[Entries from a dataset]
____
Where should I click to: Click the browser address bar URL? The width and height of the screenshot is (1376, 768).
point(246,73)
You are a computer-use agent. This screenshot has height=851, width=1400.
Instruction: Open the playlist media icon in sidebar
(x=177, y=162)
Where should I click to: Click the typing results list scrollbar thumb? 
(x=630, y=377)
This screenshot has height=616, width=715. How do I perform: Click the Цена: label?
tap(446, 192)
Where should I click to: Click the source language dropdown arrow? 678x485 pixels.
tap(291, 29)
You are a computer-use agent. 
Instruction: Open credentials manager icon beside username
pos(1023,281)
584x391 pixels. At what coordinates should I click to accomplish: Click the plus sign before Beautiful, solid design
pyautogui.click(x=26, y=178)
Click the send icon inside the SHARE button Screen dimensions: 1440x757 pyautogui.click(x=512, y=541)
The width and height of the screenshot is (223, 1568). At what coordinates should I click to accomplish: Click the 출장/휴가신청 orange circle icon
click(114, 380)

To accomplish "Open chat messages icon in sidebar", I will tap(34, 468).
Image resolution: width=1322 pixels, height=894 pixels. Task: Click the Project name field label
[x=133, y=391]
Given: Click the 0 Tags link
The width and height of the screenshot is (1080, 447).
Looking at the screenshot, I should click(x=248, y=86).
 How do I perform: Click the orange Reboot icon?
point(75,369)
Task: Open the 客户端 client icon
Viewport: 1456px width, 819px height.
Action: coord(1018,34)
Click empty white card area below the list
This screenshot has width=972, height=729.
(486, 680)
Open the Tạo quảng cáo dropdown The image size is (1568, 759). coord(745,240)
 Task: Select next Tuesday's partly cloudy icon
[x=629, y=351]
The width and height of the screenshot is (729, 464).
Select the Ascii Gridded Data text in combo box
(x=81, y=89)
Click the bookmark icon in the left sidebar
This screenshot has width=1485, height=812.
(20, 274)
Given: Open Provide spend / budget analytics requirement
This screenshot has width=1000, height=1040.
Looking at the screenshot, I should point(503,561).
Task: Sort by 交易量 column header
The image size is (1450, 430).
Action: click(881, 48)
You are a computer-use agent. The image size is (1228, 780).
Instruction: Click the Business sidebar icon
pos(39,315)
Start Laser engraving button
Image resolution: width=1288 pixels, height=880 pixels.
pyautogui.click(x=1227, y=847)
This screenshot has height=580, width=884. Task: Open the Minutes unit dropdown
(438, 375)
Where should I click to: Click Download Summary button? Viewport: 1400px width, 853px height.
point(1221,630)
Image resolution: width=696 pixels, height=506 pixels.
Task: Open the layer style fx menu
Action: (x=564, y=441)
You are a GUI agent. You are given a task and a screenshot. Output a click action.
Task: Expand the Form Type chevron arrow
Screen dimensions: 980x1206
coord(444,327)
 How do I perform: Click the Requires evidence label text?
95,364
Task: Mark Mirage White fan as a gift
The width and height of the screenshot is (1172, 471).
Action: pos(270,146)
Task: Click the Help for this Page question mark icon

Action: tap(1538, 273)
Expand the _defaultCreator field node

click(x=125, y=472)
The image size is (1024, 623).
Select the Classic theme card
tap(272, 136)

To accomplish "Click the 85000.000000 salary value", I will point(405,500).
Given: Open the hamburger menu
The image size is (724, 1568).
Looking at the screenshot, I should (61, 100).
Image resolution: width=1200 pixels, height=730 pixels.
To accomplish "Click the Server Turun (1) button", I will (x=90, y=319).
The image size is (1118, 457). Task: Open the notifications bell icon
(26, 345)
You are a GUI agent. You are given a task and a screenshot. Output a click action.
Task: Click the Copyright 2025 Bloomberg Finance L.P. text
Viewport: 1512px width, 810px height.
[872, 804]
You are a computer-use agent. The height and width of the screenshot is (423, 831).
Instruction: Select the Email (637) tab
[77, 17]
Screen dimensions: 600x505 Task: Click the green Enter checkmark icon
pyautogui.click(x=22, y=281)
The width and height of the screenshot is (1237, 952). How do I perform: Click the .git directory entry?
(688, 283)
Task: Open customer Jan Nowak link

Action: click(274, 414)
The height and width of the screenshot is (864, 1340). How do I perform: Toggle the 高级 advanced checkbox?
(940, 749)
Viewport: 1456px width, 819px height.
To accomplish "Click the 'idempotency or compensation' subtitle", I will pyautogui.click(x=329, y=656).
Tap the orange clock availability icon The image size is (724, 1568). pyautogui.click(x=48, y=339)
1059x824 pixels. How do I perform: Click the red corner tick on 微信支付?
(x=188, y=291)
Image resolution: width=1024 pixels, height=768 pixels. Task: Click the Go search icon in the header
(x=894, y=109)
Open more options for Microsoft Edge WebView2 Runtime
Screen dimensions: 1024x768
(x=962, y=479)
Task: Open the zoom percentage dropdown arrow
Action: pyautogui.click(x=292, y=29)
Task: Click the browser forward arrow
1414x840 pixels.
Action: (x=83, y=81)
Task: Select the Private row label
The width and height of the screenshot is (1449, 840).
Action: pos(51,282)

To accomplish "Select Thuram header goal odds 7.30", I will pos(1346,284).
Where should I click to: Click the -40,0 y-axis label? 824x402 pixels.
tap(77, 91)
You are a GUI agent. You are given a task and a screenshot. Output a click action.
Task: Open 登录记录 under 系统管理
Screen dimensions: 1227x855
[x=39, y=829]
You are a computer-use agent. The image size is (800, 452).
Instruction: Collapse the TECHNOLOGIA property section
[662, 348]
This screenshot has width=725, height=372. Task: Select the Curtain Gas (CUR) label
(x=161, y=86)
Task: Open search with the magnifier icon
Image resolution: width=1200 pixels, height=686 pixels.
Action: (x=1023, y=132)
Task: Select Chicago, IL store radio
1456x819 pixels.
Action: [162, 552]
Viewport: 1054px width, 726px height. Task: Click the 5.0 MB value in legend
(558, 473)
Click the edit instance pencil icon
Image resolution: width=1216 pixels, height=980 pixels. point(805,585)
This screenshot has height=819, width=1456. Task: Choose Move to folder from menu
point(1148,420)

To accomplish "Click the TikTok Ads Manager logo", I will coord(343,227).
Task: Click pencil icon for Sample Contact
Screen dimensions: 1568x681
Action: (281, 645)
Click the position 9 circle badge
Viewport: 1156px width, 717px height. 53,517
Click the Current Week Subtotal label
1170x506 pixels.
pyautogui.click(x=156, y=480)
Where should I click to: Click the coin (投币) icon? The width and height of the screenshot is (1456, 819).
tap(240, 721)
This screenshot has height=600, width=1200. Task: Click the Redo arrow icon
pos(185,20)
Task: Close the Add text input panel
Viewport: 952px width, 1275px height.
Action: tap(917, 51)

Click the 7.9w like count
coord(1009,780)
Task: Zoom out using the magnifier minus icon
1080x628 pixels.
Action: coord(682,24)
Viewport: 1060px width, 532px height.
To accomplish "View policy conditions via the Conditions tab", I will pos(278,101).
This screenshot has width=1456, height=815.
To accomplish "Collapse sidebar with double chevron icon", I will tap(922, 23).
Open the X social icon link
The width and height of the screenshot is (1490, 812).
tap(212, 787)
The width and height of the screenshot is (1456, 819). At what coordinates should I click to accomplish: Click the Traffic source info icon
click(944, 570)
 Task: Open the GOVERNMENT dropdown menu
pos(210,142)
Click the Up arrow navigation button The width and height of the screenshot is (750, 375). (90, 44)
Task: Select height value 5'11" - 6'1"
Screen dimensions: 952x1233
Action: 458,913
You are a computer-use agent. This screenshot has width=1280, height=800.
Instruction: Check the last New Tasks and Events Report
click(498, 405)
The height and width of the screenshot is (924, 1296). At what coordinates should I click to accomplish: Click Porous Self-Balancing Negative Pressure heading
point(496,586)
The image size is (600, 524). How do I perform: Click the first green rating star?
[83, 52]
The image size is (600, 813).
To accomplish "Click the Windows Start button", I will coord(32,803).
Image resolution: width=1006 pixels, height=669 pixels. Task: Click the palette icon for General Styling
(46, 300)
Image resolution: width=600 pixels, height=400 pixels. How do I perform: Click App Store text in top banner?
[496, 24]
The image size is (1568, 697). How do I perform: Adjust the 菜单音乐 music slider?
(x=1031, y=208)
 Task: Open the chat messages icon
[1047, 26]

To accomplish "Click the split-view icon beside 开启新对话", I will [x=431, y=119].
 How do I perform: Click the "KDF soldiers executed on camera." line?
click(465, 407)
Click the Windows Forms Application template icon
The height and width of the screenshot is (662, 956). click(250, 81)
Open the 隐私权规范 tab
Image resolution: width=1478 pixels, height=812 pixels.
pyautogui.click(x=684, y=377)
____
Add 47 to every click coordinate in the answers, and write out everything in the material from the line containing "Task: Select the Private row label" down to the line containing "(x=161, y=86)", both of those lines and the requests included.

Output of the task
Task: Select the Private row label
The width and height of the screenshot is (1449, 840).
Action: pos(98,329)

To accomplish "Select Thuram header goal odds 7.30", I will pos(1393,331).
Where should I click to: Click the -40,0 y-axis label? 824x402 pixels.
tap(124, 138)
You are a GUI agent. You are given a task and a screenshot. Output a click action.
Task: Open 登录记录 under 系统管理
Screen dimensions: 1227x855
[x=86, y=876]
You are a computer-use agent. The image size is (800, 452).
Instruction: Collapse the TECHNOLOGIA property section
[709, 395]
This screenshot has width=725, height=372. Task: Select the Curtain Gas (CUR) label
(x=208, y=133)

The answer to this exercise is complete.